Viennent ensuite les chantiers plus structurels : mise à jour des composants front-end, revue du design system, correction de la hiérarchie de titres, refonte des modèles de formulaires, production de versions accessibles des PDF et des vidéos. Beaucoup d’organisations se rendent compte à cette étape que certaines pratiques internes créent systématiquement des obstacles (par exemple, la génération automatique de PDF non structurés pour chaque formulaire, ou l’utilisation d’images de texte dans les campagnes).
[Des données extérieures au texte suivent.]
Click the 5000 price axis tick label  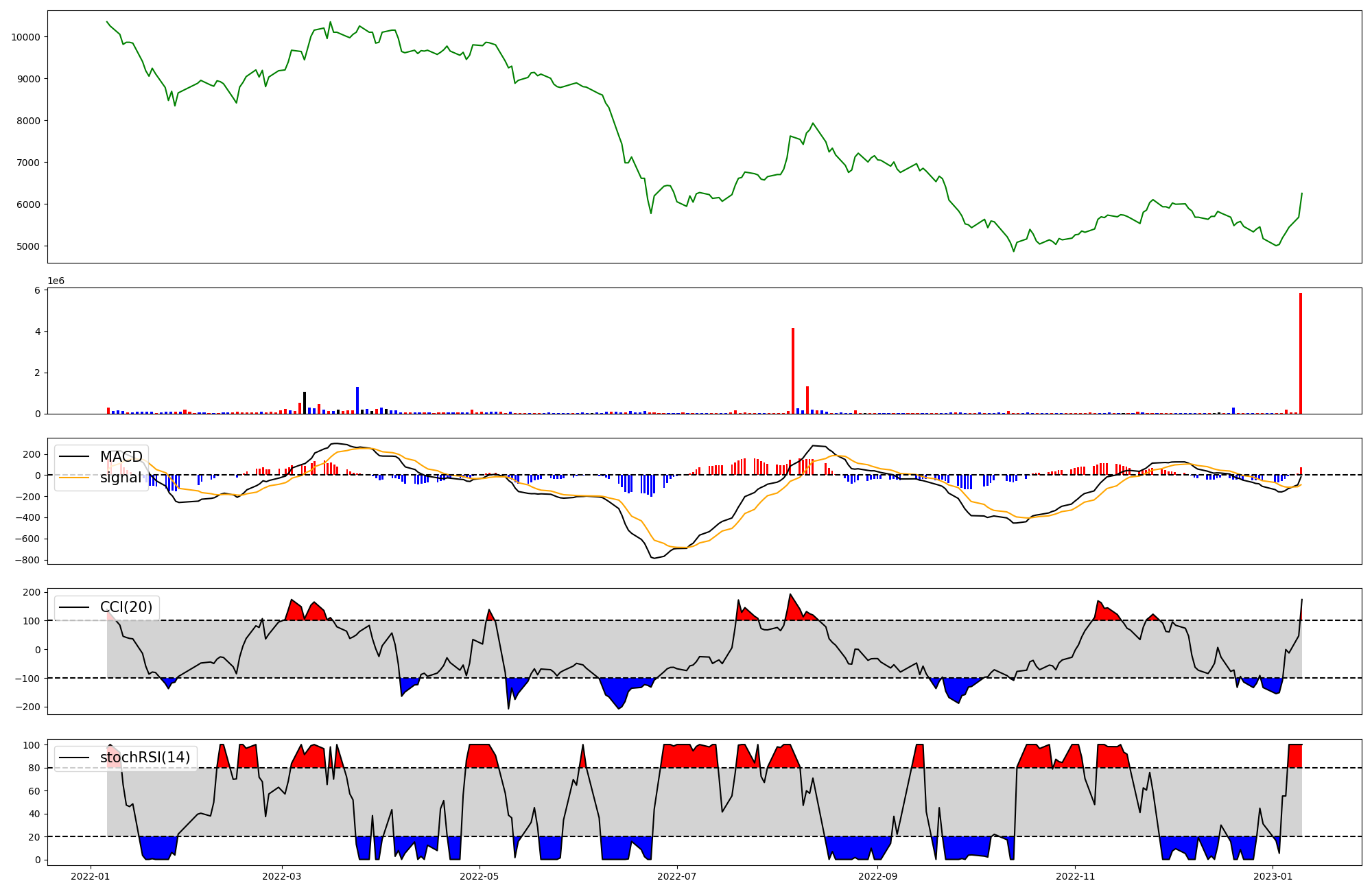coord(28,246)
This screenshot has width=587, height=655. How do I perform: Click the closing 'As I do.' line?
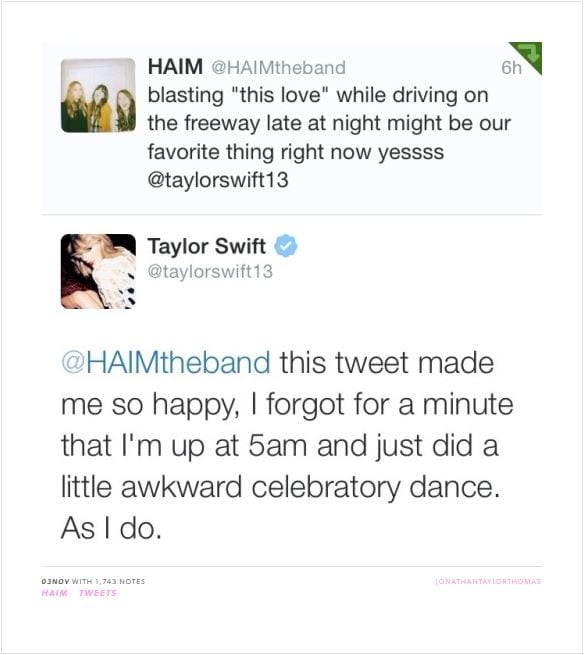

Les guides pratiques comme le guide d’accessibilité RGAA permettent de diffuser rapidement des consignes claires aux équipes métiers, sans noyer tout le monde sous la norme brute.

Pour rendre cette stratégie plus tangible, voici un exemple de séquencement réaliste, applicable à une mairie moyenne ou à une PME de services :

  1. Faire réaliser un audit RGAA sur le site principal et, si possible, sur l’application mobile associée.
  2. Publier rapidement une déclaration d’accessibilité honnête, basée sur cet audit, même si elle conclut à une conformité partielle ou faible.
  3. Élaborer un schéma pluriannuel de 3 ans avec, pour chaque année, des objectifs concrets (refonte de l’outil de formulaires, accessibilisation des 100 principaux PDF, modernisation du front…).
  4. Mettre en place un plan d’action annuel, avec un backlog d’items accessibles clairement priorisés dans les sprints.
  5. Former les équipes clés (dev, UX, éditorial, communication) sur les fondamentaux du RGAA et les erreurs à éviter.

À ce stade, l’organisation a déjà réduit une grande partie de son exposition aux sanctions : elle peut prouver qu’elle sait où elle en est, qu’elle a un plan et qu’elle avance. Ce qui ne veut pas dire qu’elle échappe à tout contrôle, mais qu’elle se présente avec un dossier cohérent plutôt qu’avec un silence gêné.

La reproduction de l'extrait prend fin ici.